WORK REQUEST - Below this line are records; transcribe exactly the lines between the one holding "Click the Стандарт subscription plan icon" and the one holding "This screenshot has width=1002, height=842.", inclusive, and omit the pictures.

EXCERPTED DATA -
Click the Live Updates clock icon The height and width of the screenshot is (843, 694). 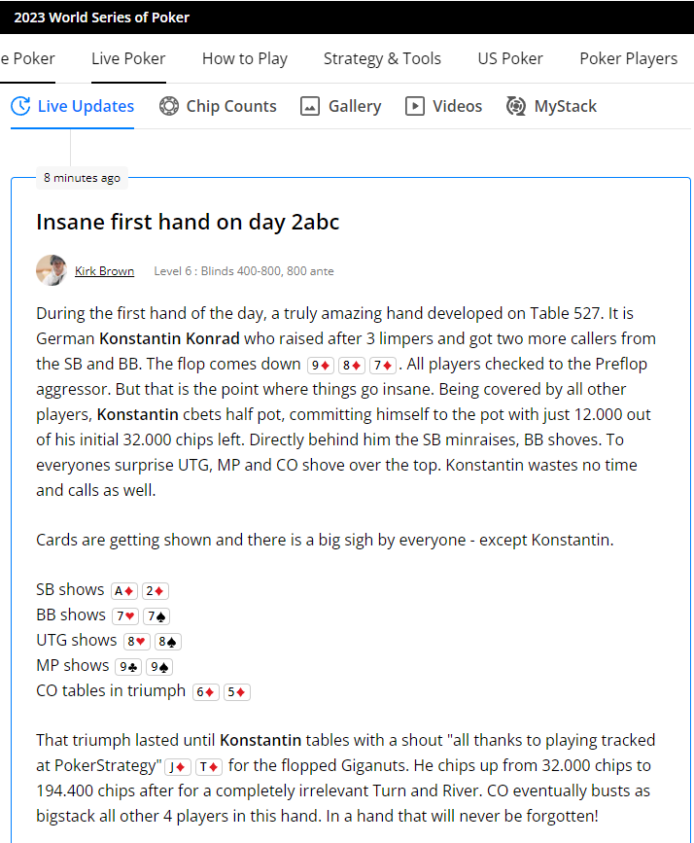[20, 106]
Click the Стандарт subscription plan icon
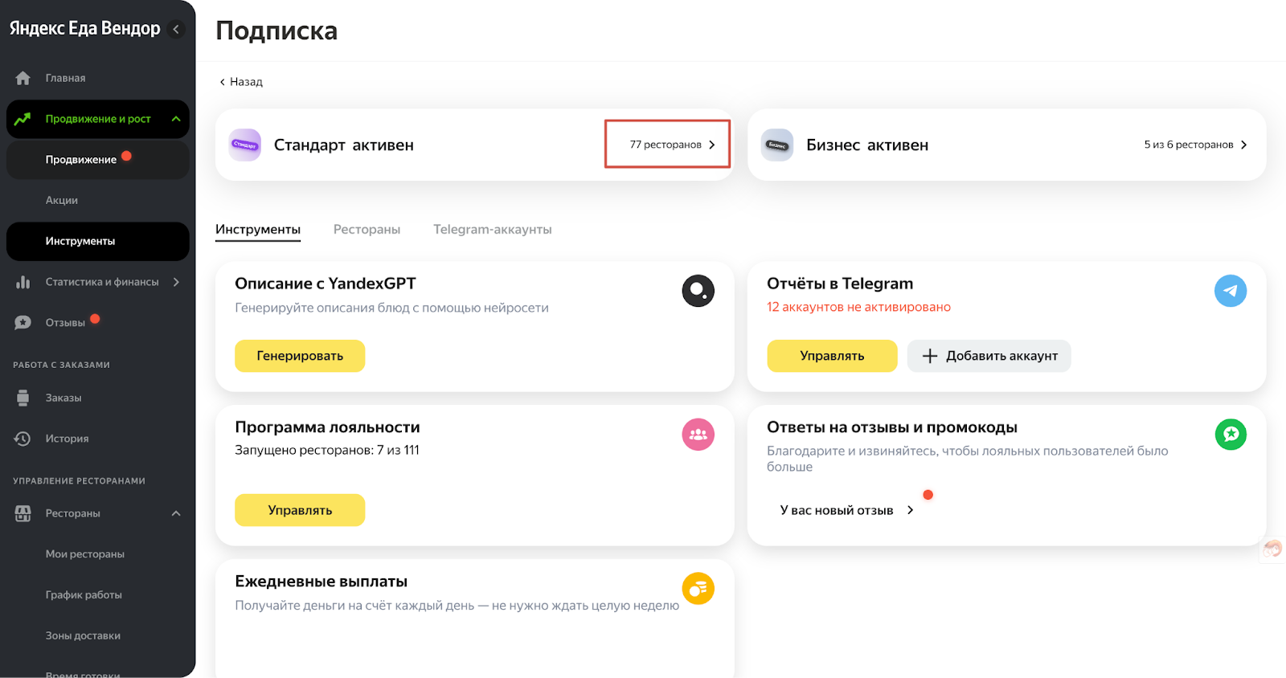 pyautogui.click(x=245, y=145)
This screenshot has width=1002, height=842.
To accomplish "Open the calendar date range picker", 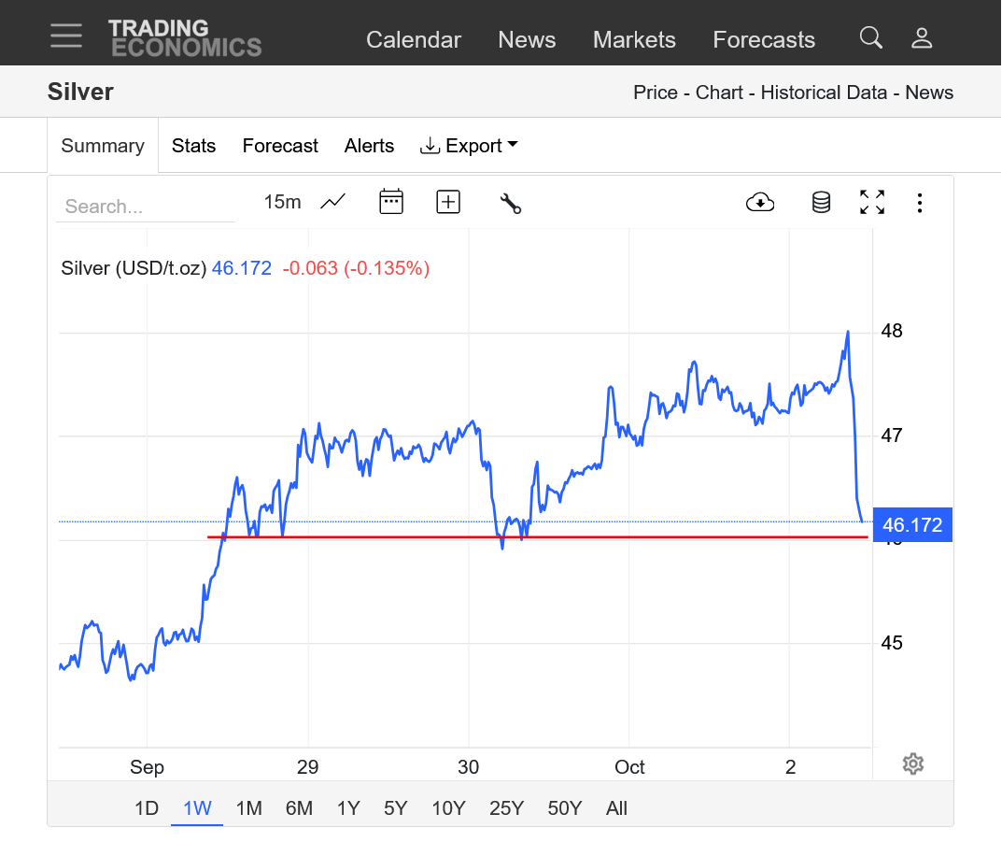I will click(x=391, y=201).
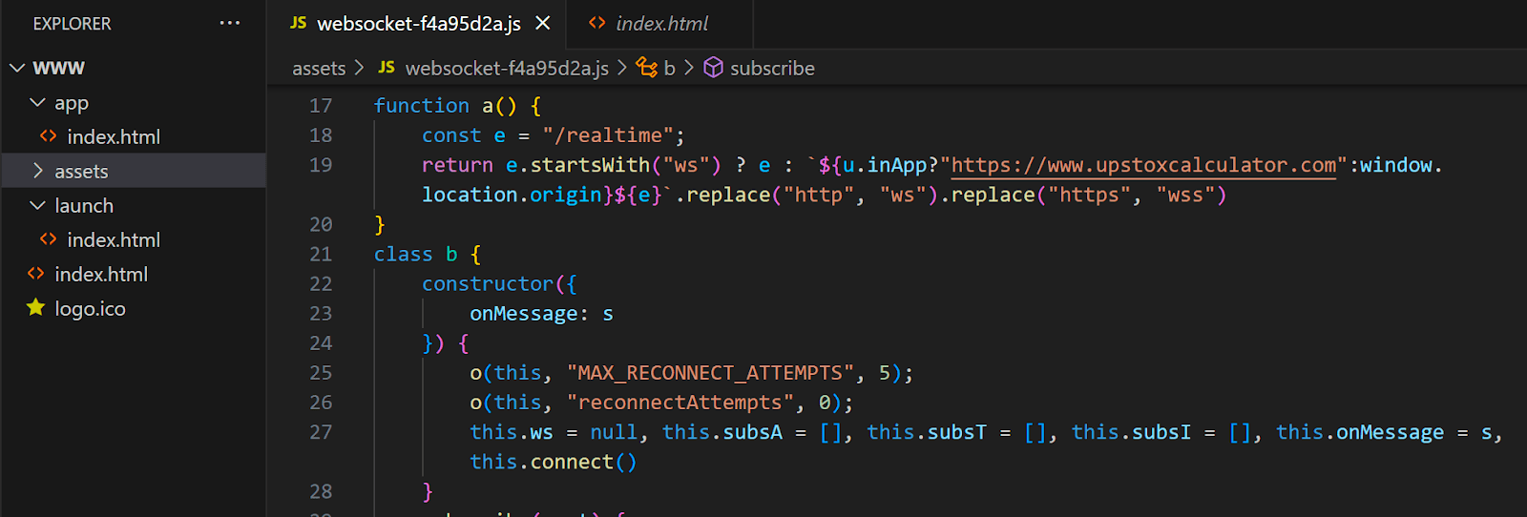Click the star icon beside logo.ico
This screenshot has width=1527, height=517.
36,308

EXERCISE OUTPUT -
Click the Стандарт subscription plan icon
 pyautogui.click(x=245, y=145)
This screenshot has width=1002, height=842.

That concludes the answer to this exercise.